*REQUIREMENT 1*. According to the text on chronic nausea below, what share of the population does chronic nausea affect?
*REQUIREMENT 2*. For each statement, say whether it agrees with the text on chronic nausea below, and quote the words that decide it: (a) Most nausea comes from long-term conditions. (b) A gastric emptying scan is one of the procedures performed. (c) Treatment for a neuromuscular gastric condition can include surgically implanting a gastric pacemaker.

Chronic nausea affects up to 25 percent of the population. This debilitating, potentially neuromuscular condition is unexplained to most and is difficult to deal with or manage on one's own. Whether it is physical or psychological in origin, chronic nausea can be managed and even eliminated with the proper care.
Most nausea is caused by conditions such as pregnancy, an adverse reaction to medication or a gastric virus. None of these are long-term conditions, so the nausea should go away over time.
Additional reasons for nausea include the side effects of other conditions or treatments, according to the Mayo Clinic. Migraines, chemotherapy, motion sickness, rotavirus or certain diseases can make nausea and vomiting happen more often. Non-physical reasons include anxiety, depression or possibly eating disorders, but these issues need to be resolved with counseling and therapy.
Some of the tests performed to determine the cause of chronic nausea include: a CT scan of the head, pelvis and abdomen; X-rays and ultrasound of the abdomen; a barium enema; stool and urine samples; small bowel follow through; upper GI and small bowel series enema; endosocopy; colonoscopy; and blood tests that look at at liver function, kidney function, general CBC, thyroid, growth hormone, magnesium and calcium to make sure enzyme levels are normal. Gallbladder tests and a procedure called a gastric emptying scan are also performed.
In diagnosing the reason for chronic nausea, a doctor typically checks for abdominal pain, occult gastroesophageal reflux disease (GERD) and gallbladder disease. She also checks whether an endocrine disease like diabetes, hypothyroidism or Addison’s disease is the reason for the chronic nausea. A physician also reviews your drug history and then makes sure there are no neurological symptoms.
Occasionally, chronic nausea can be caused by a central nervous system source. The central nervous system controls the triggers for vomiting, and if these triggers are malfunctioning or misfiring, they can create a sensation of nausea. The triggers can misfire for a number of reasons from a chemical imbalance to a tumor, according to the Virtual Medical Center.
If none of those conditions are present, then the doctor takes neurogastric reasons into account and checks for gastric arrhythmia, or abnormalities in the gastric pacemaker.
If the common causes of chronic nausea (disease, side effects of treatment, etc.) have been ruled out, and a neuromuscular gastric condition is the culprit, then the treatment options generally involve dietary changes and potentially surgically implanting a gastric pacemaker to help regulate the system.
The gastric system is essentially a large, muscular pump with a pacemaker, according to research performed in the Wake Forest University Baptist Medical Center. One possible reason for chronic nausea can be if this pacemaker goes too fast or too slow. Another possible reason is stomach paralysis. With the proper testing and treatment, it is possible to eliminate this debilitating condition.

*INFORMATION SHOWN*.
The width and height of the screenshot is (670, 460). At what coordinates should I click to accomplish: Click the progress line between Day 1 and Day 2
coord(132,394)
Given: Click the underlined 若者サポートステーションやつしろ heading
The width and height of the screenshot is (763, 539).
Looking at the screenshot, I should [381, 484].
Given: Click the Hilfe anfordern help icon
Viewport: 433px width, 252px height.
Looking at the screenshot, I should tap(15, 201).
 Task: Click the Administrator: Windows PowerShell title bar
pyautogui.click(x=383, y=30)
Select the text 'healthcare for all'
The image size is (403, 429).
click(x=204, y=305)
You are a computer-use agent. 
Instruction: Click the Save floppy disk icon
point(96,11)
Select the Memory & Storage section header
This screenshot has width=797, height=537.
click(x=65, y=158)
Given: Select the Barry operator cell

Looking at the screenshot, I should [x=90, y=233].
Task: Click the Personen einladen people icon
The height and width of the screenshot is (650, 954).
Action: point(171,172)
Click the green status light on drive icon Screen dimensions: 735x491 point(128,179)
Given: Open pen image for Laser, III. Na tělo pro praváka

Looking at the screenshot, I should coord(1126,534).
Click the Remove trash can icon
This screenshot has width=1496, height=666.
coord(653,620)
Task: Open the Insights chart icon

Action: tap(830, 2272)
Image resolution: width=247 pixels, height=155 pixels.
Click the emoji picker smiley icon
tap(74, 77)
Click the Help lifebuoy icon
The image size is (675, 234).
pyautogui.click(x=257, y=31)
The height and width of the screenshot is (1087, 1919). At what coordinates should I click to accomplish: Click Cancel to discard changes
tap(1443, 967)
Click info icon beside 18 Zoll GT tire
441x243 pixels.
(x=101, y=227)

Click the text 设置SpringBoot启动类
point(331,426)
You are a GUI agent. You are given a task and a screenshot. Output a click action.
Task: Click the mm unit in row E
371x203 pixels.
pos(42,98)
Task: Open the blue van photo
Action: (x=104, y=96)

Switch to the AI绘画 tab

*TASK OUTPUT 1*. Up to 25 percent of the population.

*TASK OUTPUT 2*.
(a) No: "None of these are long-term conditions, so the nausea should go away over time."
(b) Yes: "Gallbladder tests and a procedure called a gastric emptying scan are also performed."
(c) Yes: "the treatment options generally involve dietary changes and potentially surgically implanting a gastric pacemaker to help regulate the system."